There are better places to meet than in the Race Hospital at the Absa Cape Epic, but that was where myself and fellow Team Absa rider Elana Meyer found ourselves yesterday around happy hour time. Elana was there to change the dressing on the stitch she received on her damaged elbow on Monday after her crash. I was there to have the wound on my elbow cleaned up after my crash yesterday.
Crashes warp time. They happen in a rush and slow motion. I watched Elana’s happen in front of me. There was no one around when I came down hard close on 90km into the second stage of the Absa Cape Epic. It was around two kilometres from the last water point, a fast descent before a short, sharp climb ahead of the final water point of the day. I was flying down at 35km/h when I hit a waterbottle that had been dropped or shaken out of a cage by the rocks on the downhill. My front wheel hit it, the wheel kicked right, then hard left and slipped from under me. I hit the ground right arm first, a horrid thud on my helmet as it hit a rock.
§ §
● **EXERCISE TASKS**
a) Answer these questions using the Cape Epic crash account:
(i) Why was Elana Meyer at the Race Hospital?
(ii) How fast was the writer riding when the front wheel hit the water bottle?
(iii) What did the writer's helmet strike?
b) Write what comes next in the Cape Epic crash account, picking up right after its final sentence.
The data that come after this text are not needed.

● **EXTRACTED RECORDS**
§ §
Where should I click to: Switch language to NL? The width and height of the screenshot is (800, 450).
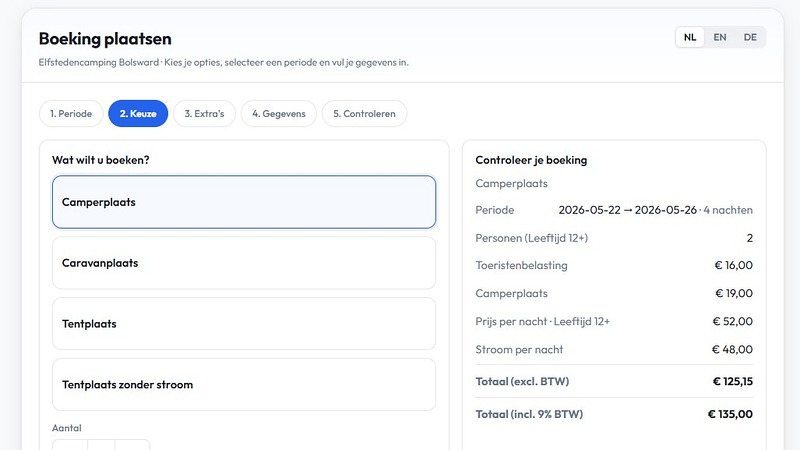pyautogui.click(x=690, y=37)
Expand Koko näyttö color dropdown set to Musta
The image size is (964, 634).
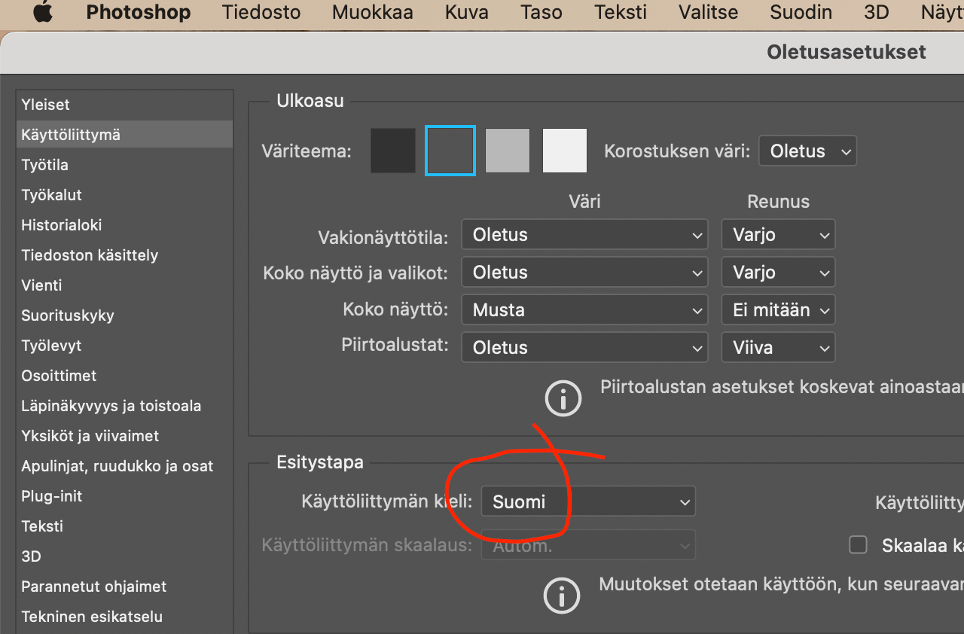[x=585, y=310]
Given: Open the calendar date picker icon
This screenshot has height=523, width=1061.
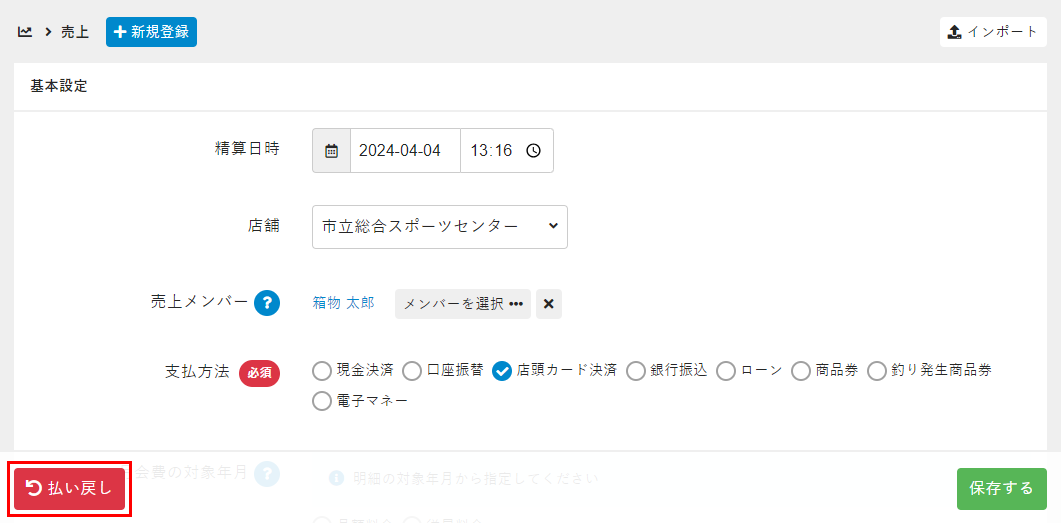Looking at the screenshot, I should point(331,151).
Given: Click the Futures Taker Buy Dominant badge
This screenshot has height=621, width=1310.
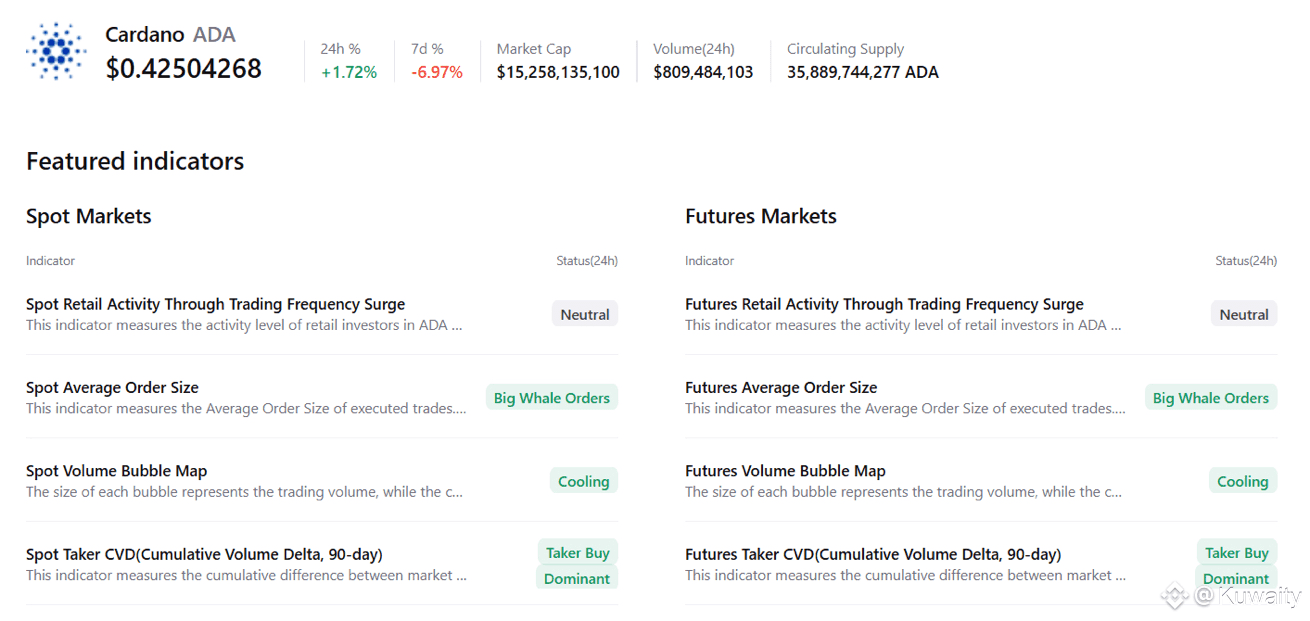Looking at the screenshot, I should [x=1236, y=566].
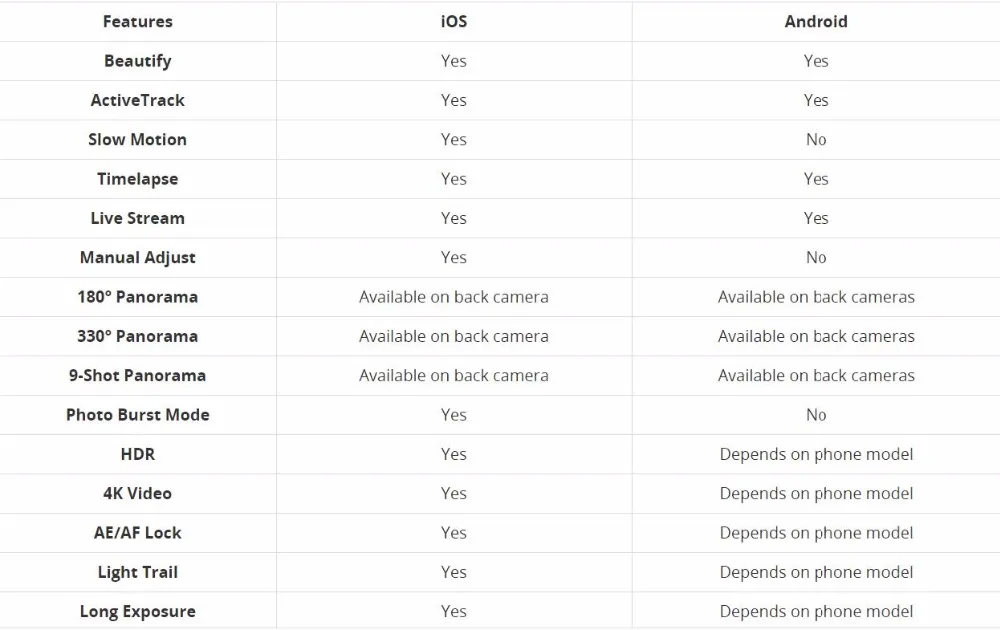The width and height of the screenshot is (1000, 630).
Task: Select Android cell for 4K Video
Action: tap(816, 494)
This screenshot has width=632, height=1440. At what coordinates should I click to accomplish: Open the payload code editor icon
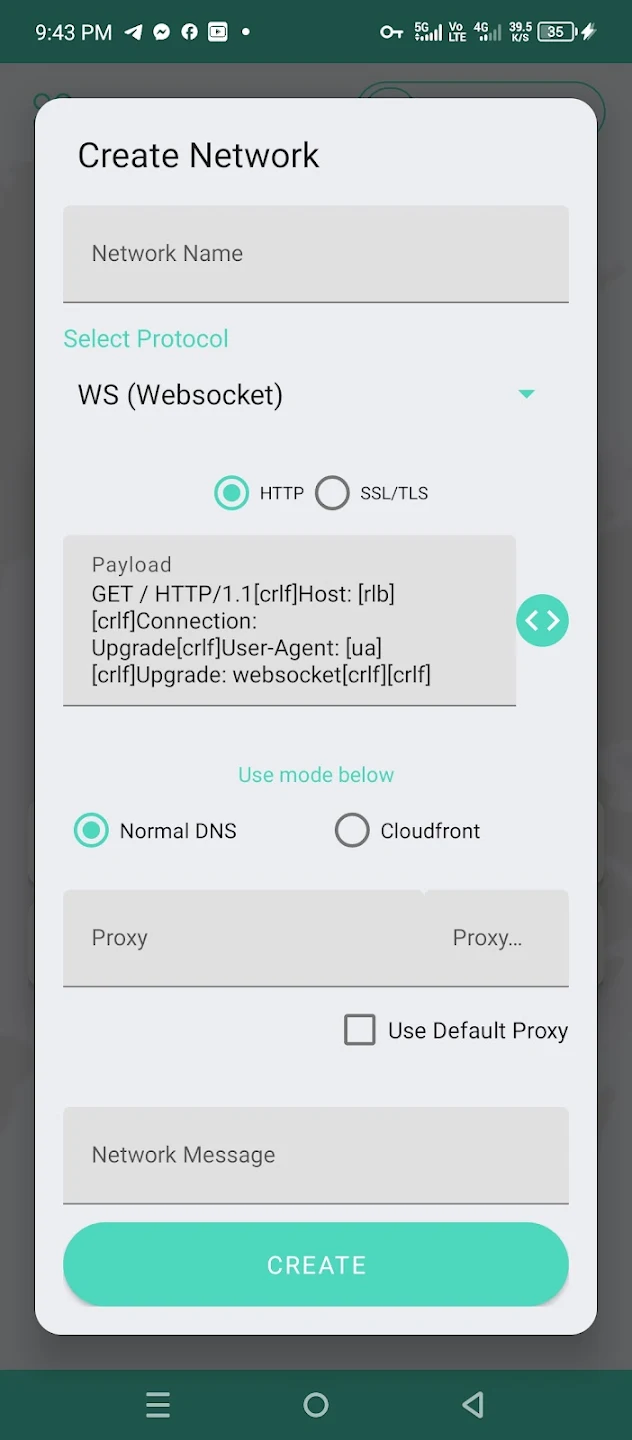coord(542,620)
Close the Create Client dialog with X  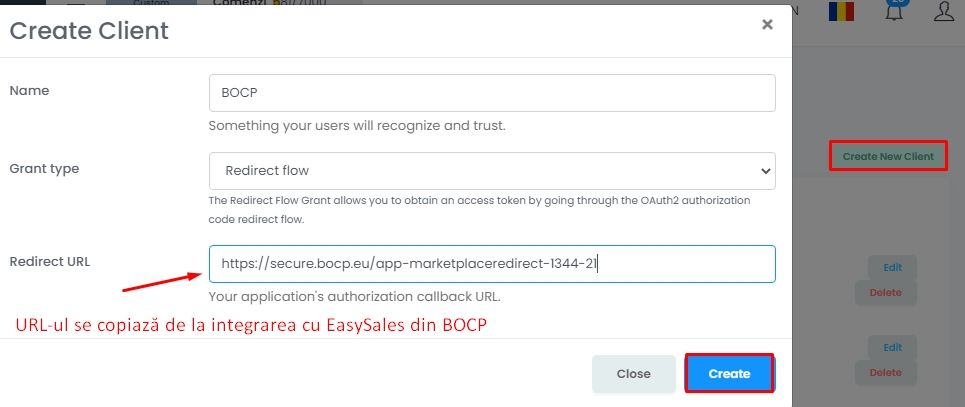tap(767, 25)
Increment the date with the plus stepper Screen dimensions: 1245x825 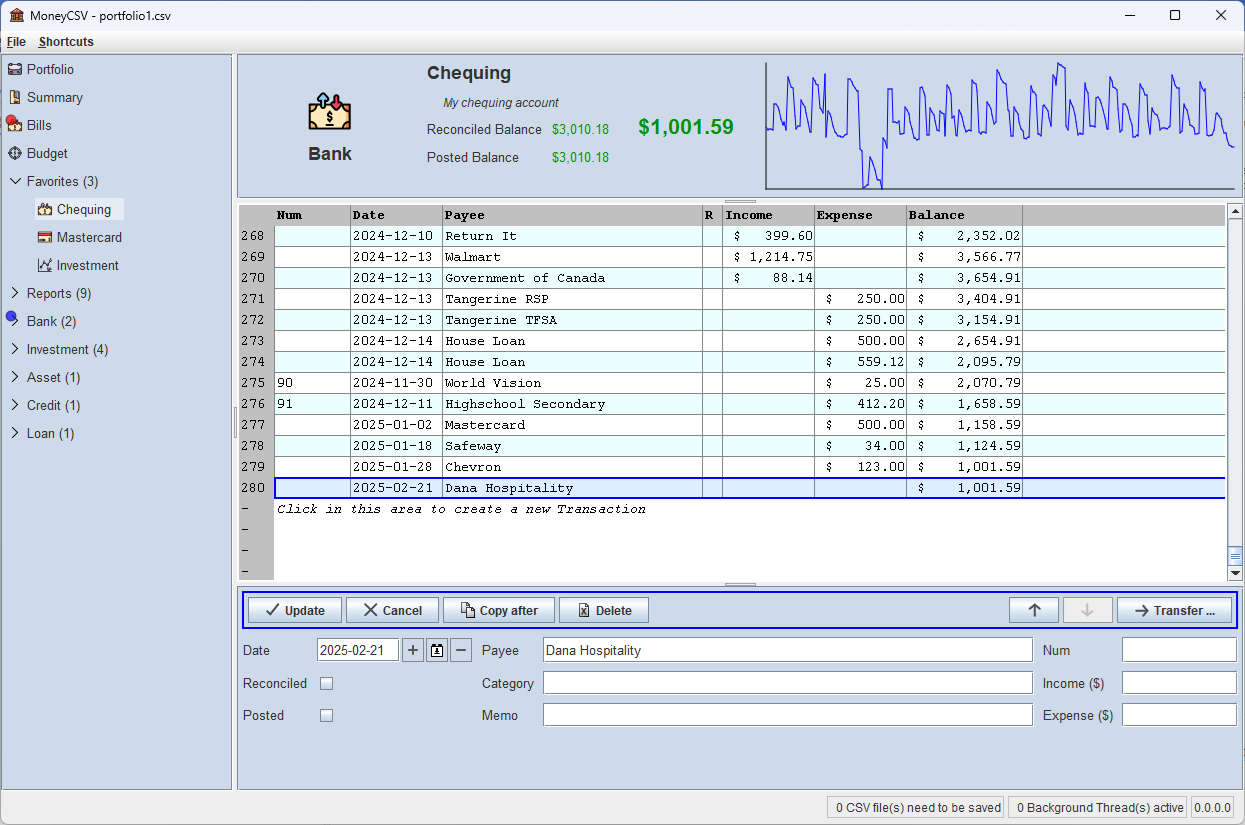coord(412,649)
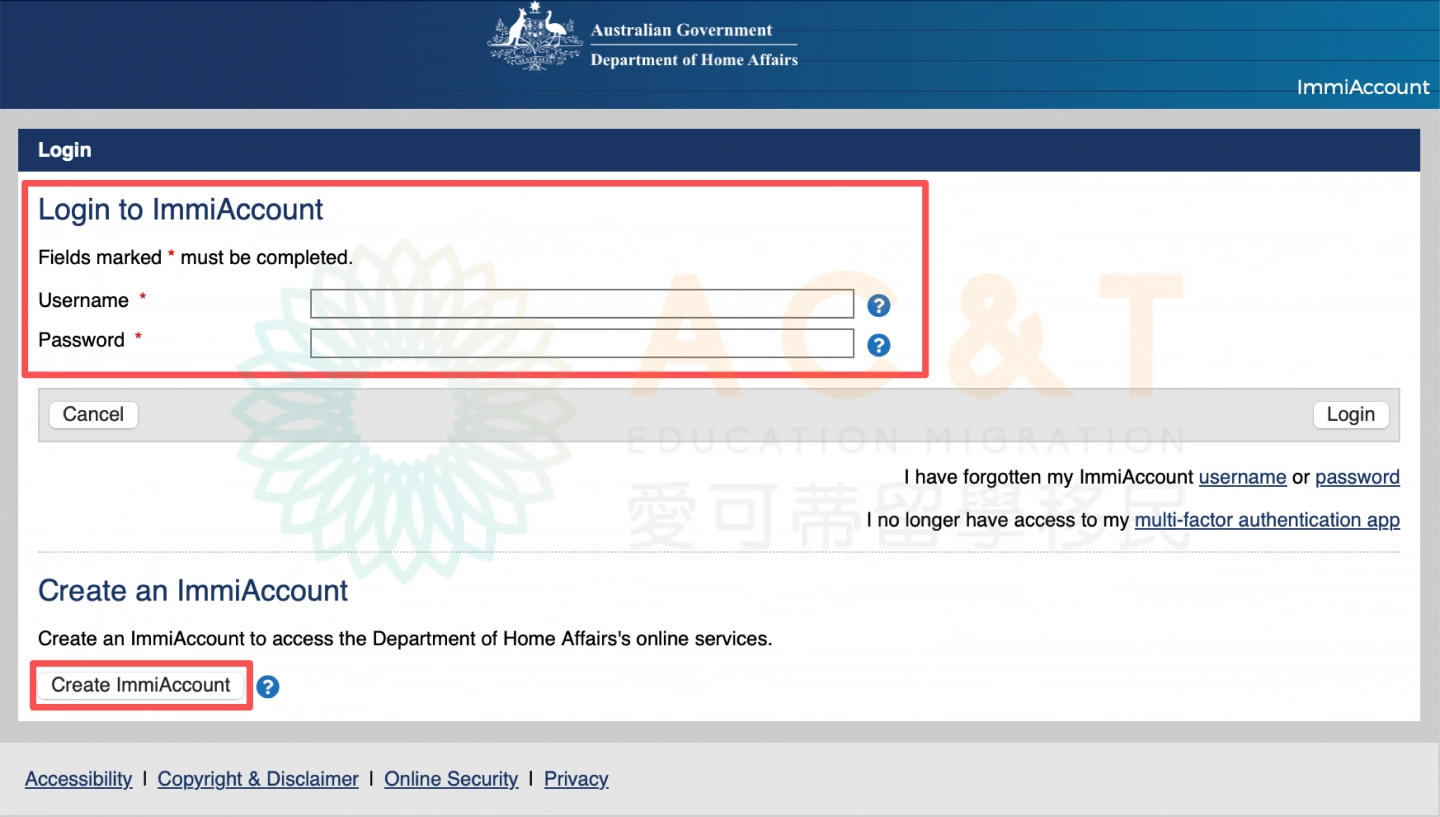
Task: Open the Accessibility footer link
Action: coord(79,779)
§ §
● **RESPONSE LIST**
a)
(i) She was there to have the dressing changed on the stitch she received on her damaged elbow on Monday after her crash.
(ii) 35km/h.
(iii) A rock.

b)
The shock of a crash leaves you cold and dead. I sat up and did not move. A Scottish rider, whose name I did not get, asked me if I was okay. Why, yes, I said. I always like to have a little sit down during the biggest physical challenge of my life. They left. I got up, straightened the handlebars and then tried to click down into the granny gear at the back. No go. It was jammed, bent in the crash. Elana and her partner Ernst Viljoen came past and asked if I was okay. They said they’d tell my partner Jack Stroucken, who was about 200-metres up the road. We couldn’t get it to shift and I had to push up the climb and ride in the hard gear to the waterpoint. The superb mechanical team at the waterpoint took a look at it and called the boss. He looked at it and just bent the lever back into place. That simple.
If only the stage had been that simple. It was called the “easy” stage of the 2012 Absa Cape Epic, but the mantra amongst former finishers is that there are no easy days on the Epic. Jack and I followed our own mantra and rode for tomorrow, keeping our heartrates down and spinnng out, but it was still a hard day. We saw a man having an epileptic fit not long into the race. There was a rumour around the race village that a man who had been treated for a heart attack on Monday, did, in fact, have his heart on the other side of his body. It’s a rare syndrome, and when the medics listened, allegedly, for his heartbeat, but would not believe him when he said it was on the other side. I do not know if he carried on riding. I hope he did.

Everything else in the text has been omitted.